The Portals Project by Shared Studios brings together strangers from across the world

In their Portals Project, Shared Studios has turned shipping containers into wormholes through which people on opposite sides of the world can connect.

Modern technologies have in many ways made the world a small space: we can travel quickly, communicate instantaneously and see live video footage of anything, anywhere. But the prejudices and assumptions we make about cultures we don’t understand still pervade. Shared Studios, a San Francisco-based multidisciplinary art, design and technology collective, are encouraging strangers to connect via their inventive Portals Project.

The project allows for two people (or groups) in two different parts of the world to have a short conversation via two shipping containers. The key to the project's success so far has been its ability to create empathetic links.

Shared Studio's Portal Project: Image © Elizabeth Bick

Founding member of Shared Studios, Yale law student Amar Bakshi explains that shipping containers were the perfect stage for the portals: they are universally recognised, provide a uniform and private space and represent the movement of the things around the world. 

When a visitor walks in, they see a projected life-size image of their portal counterpart on the back wall of the container. The projection is created through live video and audio and the two participants can have live conversation and even make direct eye contact.

The first portal was a connection between New York and Tehran and Shared Studios explained that if you can create a bond between America and Iran then you create connections anywhere.

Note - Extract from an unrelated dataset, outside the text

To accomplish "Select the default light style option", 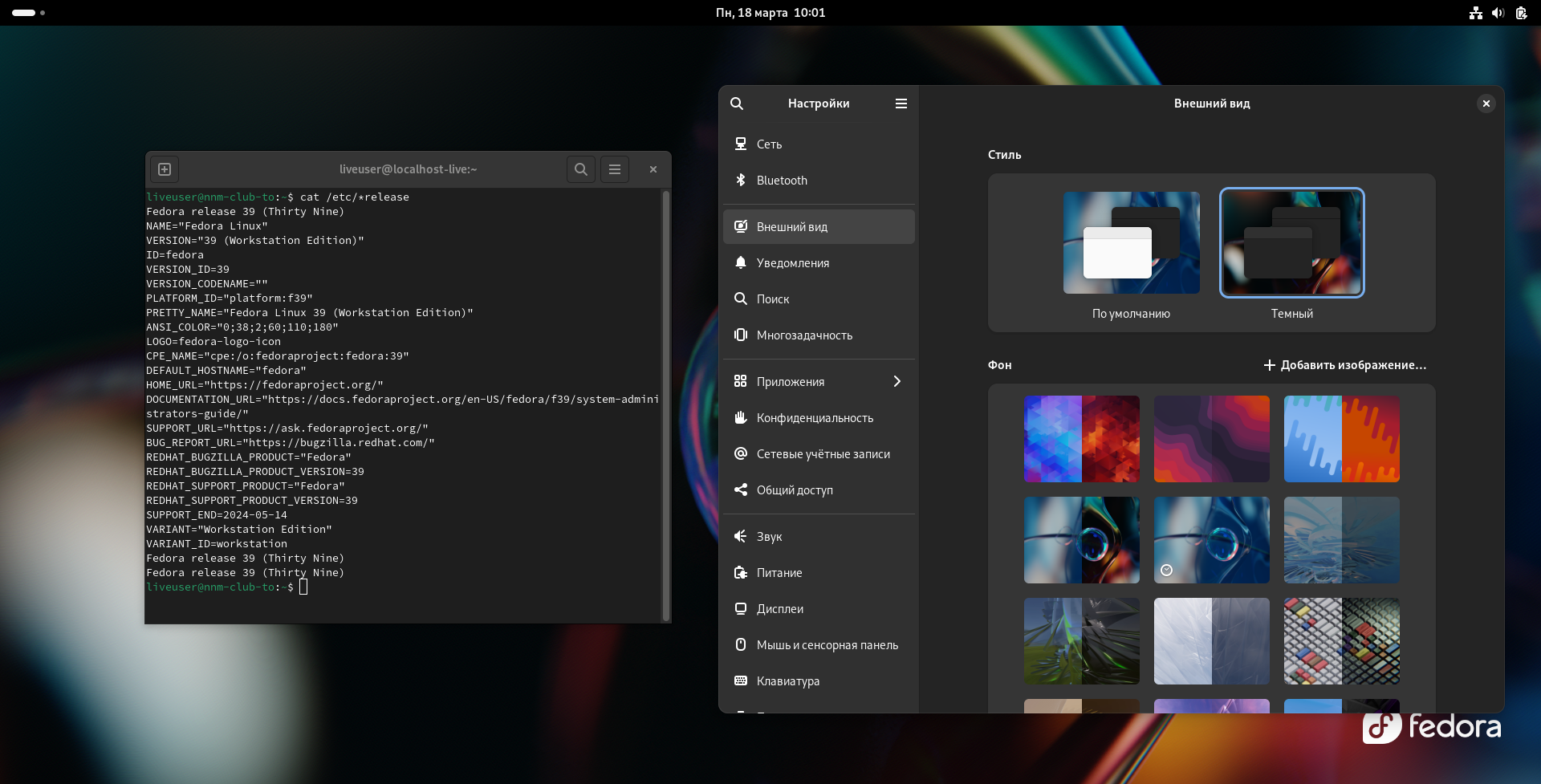I will click(1131, 243).
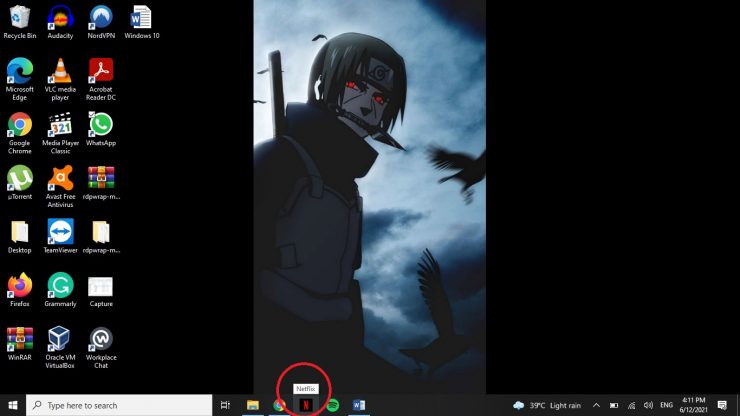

During the time the portal was live people shared stories of their daily lives, musicians collaborated on a song, a filmmaker in New York gave advice to a film student in Tehran and school kids asked each other about what sixth grade was like.

Shared Studio's Portal Project

Since those first two containers portals have been popping up all over the world. There are active portals in Bulawayo, Zimbabwe; Havana, Cuba: Isfahan, Iran; Heart, Afghanistan; Mexico City, Mexico; New York, US; Tehran, Iran; and  the Za’atari Camp for Syrian refugees. Anyone can contact Shared Studios to initiate setting up a portal in their city.

Shared Studios hopes to put portals in institutions such as universities, schools and hospitals so that people can continue to share their stories and thoughts.